■ What is expected: From the records below, copy the lines that include "bubble".

--

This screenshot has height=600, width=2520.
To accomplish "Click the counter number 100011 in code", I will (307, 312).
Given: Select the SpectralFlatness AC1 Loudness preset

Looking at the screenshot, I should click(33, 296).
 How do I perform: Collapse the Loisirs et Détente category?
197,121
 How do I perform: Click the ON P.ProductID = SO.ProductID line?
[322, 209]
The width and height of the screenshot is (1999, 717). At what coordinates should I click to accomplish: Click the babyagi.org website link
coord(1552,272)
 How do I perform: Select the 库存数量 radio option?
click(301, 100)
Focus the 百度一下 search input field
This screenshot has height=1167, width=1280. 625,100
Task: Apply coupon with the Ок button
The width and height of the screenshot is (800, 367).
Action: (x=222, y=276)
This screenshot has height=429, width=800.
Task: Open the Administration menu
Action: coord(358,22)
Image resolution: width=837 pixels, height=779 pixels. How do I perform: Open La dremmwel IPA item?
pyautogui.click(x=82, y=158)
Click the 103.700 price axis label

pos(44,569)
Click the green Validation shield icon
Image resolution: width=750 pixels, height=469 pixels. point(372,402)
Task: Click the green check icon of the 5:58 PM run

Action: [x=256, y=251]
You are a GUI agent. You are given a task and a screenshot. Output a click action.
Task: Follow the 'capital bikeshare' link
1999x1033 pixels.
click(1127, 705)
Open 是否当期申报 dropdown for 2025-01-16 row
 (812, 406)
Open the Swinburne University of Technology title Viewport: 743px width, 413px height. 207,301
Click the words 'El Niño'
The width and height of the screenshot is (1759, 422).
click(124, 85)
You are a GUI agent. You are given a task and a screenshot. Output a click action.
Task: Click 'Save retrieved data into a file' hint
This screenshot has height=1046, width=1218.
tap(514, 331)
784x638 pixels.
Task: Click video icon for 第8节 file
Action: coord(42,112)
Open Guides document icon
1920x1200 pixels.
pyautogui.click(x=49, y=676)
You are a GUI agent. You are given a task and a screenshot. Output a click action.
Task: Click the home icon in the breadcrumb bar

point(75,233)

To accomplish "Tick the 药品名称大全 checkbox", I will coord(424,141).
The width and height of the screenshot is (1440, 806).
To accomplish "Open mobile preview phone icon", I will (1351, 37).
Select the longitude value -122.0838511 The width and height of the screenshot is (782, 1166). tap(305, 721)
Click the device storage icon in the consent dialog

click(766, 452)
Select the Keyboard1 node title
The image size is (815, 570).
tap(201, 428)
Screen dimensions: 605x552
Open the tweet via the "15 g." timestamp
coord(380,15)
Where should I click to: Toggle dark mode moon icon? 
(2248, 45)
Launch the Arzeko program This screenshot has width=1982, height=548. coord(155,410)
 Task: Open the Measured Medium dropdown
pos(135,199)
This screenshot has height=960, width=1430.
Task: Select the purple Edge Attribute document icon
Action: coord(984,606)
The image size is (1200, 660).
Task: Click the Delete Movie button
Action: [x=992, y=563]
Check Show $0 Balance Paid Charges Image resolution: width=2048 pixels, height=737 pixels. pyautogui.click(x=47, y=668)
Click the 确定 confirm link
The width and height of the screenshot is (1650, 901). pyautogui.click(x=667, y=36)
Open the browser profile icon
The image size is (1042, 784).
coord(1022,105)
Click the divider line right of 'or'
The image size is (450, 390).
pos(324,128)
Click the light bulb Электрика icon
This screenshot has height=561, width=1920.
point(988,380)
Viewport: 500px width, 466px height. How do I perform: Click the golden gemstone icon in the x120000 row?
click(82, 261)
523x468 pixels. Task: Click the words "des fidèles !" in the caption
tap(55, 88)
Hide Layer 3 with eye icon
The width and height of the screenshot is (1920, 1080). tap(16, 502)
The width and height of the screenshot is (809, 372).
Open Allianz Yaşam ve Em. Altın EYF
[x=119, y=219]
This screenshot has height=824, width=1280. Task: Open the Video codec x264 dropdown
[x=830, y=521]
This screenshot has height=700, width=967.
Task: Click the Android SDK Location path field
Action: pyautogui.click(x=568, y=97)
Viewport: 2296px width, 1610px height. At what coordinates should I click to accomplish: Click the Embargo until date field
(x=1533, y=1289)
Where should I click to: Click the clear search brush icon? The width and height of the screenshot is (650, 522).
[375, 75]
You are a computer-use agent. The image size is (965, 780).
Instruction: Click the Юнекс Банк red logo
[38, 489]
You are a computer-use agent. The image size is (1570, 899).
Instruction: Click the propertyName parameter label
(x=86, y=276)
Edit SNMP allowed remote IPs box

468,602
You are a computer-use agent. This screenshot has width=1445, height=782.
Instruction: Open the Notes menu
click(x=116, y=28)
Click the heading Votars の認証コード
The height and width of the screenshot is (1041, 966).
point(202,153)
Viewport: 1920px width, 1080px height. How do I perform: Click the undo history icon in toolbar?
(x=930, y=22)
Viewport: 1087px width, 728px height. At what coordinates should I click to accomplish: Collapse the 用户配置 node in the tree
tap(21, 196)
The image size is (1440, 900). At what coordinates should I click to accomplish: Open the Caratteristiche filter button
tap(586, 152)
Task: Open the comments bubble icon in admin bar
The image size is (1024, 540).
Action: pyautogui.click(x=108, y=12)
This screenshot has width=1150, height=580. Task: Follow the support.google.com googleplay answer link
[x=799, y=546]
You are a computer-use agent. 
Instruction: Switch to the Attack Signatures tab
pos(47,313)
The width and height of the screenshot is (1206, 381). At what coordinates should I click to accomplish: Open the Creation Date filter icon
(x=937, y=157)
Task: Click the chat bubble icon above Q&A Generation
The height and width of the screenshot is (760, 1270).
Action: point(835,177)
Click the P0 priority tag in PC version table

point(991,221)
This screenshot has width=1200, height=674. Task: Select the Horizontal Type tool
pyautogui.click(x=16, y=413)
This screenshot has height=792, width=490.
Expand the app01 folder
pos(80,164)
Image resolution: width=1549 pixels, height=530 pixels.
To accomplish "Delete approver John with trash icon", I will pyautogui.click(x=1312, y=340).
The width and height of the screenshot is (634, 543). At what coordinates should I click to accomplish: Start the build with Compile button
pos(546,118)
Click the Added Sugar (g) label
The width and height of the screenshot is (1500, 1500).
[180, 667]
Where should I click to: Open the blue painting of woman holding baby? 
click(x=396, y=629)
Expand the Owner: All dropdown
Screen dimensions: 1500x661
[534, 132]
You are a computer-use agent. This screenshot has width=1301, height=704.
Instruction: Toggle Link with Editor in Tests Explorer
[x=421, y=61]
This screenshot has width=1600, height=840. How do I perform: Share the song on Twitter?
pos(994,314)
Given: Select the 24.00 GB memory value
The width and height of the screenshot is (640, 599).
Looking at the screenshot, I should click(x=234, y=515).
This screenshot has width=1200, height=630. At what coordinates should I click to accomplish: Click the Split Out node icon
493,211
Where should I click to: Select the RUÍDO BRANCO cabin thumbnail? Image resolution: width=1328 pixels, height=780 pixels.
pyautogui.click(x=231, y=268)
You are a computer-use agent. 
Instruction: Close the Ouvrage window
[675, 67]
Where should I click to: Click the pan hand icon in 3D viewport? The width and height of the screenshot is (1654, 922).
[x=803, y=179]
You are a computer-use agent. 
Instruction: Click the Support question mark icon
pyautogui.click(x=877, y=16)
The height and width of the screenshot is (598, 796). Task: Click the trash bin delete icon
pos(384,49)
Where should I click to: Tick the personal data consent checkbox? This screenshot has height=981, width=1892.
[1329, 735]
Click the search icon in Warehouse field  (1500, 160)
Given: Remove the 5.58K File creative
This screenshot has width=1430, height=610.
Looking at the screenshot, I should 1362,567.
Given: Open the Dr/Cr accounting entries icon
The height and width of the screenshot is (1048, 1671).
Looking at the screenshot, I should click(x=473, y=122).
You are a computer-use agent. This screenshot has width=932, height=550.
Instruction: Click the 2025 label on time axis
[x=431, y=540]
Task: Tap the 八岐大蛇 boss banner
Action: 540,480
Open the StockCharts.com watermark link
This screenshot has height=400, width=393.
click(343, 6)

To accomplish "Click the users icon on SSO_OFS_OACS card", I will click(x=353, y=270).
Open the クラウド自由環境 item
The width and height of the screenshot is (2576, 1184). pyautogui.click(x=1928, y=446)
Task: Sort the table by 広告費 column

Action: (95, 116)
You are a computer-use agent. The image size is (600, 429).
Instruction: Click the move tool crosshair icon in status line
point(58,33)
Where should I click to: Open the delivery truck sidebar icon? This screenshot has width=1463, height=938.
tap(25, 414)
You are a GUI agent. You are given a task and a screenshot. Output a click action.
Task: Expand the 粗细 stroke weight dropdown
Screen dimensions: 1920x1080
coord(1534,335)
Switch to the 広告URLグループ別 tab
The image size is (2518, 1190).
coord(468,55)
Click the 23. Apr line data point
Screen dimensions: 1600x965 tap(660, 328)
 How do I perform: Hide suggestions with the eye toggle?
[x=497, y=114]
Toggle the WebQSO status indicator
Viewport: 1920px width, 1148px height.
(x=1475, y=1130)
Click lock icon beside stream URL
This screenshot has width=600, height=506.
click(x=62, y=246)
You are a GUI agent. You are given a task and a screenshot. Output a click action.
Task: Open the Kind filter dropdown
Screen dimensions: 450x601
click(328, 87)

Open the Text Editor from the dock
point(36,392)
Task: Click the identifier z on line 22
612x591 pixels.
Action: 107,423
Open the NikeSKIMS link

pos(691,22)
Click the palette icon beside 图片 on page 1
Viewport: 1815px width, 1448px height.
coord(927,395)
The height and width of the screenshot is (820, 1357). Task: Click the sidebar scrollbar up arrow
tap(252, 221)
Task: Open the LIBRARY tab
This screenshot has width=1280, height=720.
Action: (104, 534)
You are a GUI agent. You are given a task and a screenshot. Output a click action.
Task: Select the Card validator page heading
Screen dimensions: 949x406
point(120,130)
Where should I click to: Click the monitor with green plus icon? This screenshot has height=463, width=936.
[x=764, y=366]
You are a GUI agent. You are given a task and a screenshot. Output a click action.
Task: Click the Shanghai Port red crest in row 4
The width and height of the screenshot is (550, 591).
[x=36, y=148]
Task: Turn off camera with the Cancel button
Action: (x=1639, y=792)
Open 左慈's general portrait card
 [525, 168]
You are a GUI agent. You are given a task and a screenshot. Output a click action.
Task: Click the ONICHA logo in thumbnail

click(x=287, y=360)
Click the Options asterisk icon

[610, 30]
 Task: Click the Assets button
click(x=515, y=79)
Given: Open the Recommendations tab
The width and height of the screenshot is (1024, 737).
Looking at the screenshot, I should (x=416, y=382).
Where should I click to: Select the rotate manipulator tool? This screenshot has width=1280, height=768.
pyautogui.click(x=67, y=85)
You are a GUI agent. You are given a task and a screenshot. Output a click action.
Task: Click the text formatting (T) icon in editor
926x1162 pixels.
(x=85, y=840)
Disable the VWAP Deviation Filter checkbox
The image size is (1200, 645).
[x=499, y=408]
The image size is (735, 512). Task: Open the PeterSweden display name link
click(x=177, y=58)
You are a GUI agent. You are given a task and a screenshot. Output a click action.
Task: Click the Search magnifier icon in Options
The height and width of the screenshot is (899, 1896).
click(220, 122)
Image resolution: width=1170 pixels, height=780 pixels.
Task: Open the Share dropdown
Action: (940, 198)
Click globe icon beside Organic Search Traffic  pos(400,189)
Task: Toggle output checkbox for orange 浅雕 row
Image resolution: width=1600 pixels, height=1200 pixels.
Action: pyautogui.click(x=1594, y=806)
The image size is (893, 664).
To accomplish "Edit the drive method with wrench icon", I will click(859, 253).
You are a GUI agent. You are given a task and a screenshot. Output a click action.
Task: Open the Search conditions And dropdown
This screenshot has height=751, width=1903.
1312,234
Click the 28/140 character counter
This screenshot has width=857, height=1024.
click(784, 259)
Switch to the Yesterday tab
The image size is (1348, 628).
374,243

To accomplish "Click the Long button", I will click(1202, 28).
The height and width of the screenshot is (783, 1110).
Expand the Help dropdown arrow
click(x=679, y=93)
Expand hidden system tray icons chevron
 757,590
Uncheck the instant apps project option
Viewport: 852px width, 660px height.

--

■ Solved exercise:
Task: Open the comments bubble icon in admin bar
Task: Click the chat bubble icon above Q&A Generation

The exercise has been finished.